> _WHAT NEEDS TO BE DONE_: Copy each line of the data below with the word "computer".

> _ENTRIES PROVIDED_:

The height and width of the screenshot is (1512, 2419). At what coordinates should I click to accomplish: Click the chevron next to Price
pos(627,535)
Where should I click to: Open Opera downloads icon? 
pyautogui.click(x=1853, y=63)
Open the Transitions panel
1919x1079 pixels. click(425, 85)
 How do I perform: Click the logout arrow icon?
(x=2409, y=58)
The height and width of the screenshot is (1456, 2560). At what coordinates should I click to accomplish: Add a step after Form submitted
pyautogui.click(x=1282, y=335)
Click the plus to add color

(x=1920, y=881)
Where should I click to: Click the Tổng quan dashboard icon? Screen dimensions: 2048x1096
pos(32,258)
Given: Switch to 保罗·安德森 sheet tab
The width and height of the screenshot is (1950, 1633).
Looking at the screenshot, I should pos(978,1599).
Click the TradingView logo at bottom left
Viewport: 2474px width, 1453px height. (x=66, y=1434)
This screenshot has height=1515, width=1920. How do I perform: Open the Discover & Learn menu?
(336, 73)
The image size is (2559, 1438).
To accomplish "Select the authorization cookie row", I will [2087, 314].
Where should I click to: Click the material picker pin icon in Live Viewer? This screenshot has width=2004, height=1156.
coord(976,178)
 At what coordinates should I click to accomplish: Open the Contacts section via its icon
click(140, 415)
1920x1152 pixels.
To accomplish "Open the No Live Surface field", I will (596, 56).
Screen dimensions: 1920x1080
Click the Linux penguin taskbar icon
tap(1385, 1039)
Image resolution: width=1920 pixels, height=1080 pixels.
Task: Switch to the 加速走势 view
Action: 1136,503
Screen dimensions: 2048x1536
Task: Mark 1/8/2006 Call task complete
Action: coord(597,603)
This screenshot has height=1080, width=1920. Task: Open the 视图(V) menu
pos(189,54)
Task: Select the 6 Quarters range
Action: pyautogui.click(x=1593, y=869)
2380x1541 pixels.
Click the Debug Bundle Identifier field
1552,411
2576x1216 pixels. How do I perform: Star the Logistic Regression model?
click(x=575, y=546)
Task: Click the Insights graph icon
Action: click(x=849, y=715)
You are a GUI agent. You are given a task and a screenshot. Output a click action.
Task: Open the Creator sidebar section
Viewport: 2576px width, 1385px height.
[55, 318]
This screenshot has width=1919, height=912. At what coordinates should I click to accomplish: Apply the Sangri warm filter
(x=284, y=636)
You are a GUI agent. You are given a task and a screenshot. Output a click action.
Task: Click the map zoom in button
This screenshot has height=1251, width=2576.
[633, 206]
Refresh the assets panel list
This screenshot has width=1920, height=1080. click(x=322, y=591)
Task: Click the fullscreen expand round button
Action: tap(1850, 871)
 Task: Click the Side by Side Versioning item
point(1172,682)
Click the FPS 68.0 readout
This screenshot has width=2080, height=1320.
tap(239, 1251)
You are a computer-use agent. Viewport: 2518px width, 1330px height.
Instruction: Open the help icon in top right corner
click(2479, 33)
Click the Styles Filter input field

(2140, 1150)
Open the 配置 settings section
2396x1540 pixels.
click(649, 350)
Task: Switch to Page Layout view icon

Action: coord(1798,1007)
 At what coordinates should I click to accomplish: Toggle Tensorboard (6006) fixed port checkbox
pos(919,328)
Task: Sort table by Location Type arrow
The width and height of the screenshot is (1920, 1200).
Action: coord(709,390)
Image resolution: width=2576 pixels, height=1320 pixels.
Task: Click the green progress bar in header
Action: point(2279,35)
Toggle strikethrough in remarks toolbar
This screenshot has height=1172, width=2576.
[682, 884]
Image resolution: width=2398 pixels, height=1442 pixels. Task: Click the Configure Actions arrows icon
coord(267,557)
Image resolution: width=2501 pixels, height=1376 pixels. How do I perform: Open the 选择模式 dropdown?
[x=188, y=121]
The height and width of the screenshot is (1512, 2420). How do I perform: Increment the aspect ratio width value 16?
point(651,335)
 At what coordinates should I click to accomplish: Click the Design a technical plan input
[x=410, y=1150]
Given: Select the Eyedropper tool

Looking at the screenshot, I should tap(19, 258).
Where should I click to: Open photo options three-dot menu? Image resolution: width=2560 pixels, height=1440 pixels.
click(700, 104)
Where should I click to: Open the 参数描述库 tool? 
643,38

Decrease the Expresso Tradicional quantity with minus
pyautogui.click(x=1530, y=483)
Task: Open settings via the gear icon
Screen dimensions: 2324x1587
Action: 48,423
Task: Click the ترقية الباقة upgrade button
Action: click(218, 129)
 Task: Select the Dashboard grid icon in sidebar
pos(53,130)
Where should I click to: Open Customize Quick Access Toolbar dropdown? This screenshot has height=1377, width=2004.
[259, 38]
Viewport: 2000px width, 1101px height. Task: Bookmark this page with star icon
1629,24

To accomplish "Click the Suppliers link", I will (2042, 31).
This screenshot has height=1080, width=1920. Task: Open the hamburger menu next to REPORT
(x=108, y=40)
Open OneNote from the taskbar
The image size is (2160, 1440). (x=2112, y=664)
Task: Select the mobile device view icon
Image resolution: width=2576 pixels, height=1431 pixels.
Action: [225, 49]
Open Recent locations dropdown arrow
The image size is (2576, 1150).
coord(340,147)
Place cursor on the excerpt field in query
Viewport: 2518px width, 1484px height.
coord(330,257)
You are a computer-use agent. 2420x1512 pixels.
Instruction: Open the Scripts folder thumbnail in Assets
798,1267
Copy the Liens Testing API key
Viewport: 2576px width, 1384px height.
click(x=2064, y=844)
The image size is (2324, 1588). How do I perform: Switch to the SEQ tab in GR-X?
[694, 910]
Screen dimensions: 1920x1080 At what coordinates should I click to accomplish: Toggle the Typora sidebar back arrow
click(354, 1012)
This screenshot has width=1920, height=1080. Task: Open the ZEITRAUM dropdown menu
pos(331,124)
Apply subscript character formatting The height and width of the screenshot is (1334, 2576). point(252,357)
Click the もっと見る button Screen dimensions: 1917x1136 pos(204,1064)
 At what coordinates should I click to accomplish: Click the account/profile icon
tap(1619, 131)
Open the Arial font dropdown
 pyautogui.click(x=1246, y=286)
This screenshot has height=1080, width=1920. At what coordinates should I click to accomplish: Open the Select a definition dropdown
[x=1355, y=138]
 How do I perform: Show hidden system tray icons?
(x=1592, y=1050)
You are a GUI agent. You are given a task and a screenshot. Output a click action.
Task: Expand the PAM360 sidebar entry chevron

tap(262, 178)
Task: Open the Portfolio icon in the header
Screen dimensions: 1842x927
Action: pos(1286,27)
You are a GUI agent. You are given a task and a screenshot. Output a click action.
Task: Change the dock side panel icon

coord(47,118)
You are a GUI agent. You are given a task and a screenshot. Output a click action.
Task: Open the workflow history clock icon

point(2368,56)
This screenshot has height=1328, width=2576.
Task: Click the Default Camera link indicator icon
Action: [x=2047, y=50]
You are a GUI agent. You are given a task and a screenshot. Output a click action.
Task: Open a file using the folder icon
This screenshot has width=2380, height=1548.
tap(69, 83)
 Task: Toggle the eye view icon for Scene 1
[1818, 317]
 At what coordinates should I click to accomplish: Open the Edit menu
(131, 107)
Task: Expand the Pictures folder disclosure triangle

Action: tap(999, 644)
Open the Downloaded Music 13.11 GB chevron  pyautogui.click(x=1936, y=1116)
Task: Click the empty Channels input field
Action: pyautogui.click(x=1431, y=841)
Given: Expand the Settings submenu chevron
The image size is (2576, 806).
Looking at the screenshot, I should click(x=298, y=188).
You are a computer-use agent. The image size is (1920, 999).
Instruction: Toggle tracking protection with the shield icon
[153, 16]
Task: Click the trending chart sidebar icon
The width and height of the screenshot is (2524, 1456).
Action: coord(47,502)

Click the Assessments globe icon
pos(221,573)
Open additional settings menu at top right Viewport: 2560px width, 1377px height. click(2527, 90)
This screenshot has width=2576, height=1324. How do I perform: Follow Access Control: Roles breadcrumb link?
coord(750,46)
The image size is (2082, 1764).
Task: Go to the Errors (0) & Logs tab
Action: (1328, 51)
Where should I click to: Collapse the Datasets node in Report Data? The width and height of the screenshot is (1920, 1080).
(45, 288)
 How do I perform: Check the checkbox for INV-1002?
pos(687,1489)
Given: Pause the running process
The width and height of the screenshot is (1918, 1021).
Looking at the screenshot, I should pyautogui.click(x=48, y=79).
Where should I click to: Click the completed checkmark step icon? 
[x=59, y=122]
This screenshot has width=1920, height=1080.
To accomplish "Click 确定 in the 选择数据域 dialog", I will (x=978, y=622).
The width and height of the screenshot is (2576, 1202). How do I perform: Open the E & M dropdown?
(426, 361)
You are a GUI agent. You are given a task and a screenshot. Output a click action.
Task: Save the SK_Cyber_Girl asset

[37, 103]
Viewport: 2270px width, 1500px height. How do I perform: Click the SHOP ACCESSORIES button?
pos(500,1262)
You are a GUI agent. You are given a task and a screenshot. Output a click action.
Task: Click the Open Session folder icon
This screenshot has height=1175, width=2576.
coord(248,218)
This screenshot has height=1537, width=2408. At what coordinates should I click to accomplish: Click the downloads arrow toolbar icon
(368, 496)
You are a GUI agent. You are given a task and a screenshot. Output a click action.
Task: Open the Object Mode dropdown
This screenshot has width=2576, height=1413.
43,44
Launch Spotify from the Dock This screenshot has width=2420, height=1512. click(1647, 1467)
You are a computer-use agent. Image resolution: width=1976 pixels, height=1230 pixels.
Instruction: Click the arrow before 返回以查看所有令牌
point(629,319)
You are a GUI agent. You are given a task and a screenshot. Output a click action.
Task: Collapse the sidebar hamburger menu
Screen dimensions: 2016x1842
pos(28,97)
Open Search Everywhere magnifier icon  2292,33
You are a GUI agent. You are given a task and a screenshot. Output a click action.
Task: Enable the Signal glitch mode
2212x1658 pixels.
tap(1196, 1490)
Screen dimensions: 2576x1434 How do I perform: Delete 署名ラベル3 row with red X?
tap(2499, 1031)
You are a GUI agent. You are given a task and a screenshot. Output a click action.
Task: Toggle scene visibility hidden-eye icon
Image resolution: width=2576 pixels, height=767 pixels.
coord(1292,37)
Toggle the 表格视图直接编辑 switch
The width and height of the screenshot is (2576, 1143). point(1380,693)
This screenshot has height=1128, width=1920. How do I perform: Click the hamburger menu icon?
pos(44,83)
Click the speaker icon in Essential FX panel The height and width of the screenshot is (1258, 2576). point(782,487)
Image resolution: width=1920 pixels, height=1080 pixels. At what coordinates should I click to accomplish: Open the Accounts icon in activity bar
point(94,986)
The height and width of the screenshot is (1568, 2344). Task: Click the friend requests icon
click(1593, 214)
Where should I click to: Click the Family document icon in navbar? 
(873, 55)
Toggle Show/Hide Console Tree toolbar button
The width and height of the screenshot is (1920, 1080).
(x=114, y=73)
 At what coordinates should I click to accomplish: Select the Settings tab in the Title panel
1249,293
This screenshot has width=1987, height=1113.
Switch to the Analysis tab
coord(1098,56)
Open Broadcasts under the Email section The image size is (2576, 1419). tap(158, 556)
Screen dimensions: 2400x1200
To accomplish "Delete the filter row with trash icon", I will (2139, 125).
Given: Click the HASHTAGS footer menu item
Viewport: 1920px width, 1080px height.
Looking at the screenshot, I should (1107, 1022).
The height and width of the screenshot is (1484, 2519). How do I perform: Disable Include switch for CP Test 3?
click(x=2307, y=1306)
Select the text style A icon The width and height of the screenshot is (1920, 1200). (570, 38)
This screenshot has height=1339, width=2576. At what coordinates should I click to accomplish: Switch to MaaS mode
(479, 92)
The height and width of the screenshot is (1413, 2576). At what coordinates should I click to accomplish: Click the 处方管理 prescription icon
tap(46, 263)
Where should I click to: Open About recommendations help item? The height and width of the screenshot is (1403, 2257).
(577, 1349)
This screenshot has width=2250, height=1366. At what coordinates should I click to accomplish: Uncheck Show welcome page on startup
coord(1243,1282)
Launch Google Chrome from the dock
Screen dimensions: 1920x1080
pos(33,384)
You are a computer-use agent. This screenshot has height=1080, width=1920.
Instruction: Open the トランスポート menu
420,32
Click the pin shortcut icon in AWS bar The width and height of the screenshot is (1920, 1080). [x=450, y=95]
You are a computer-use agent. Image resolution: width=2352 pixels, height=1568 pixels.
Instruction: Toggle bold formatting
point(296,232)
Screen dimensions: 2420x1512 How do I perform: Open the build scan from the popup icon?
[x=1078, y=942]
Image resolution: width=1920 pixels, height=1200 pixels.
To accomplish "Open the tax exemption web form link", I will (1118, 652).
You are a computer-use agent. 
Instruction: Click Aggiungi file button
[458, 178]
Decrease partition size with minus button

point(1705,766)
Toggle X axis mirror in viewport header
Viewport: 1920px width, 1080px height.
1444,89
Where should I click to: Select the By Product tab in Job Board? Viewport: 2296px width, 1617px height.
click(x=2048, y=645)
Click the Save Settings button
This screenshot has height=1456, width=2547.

> _RESPONSE TO THIS EXERCISE_:
You are a computer-use agent. Viewport: 2518px width, 1330px height.
You are a computer-use agent. 2420x1512 pixels.
You are a computer-use agent. The image size is (1920, 999).
You are a computer-use agent. Image resolution: width=1976 pixels, height=1230 pixels.
You are a computer-use agent. This screenshot has height=1080, width=1920.
You are a computer-use agent. Image resolution: width=2352 pixels, height=1568 pixels.
You are a computer-use agent. 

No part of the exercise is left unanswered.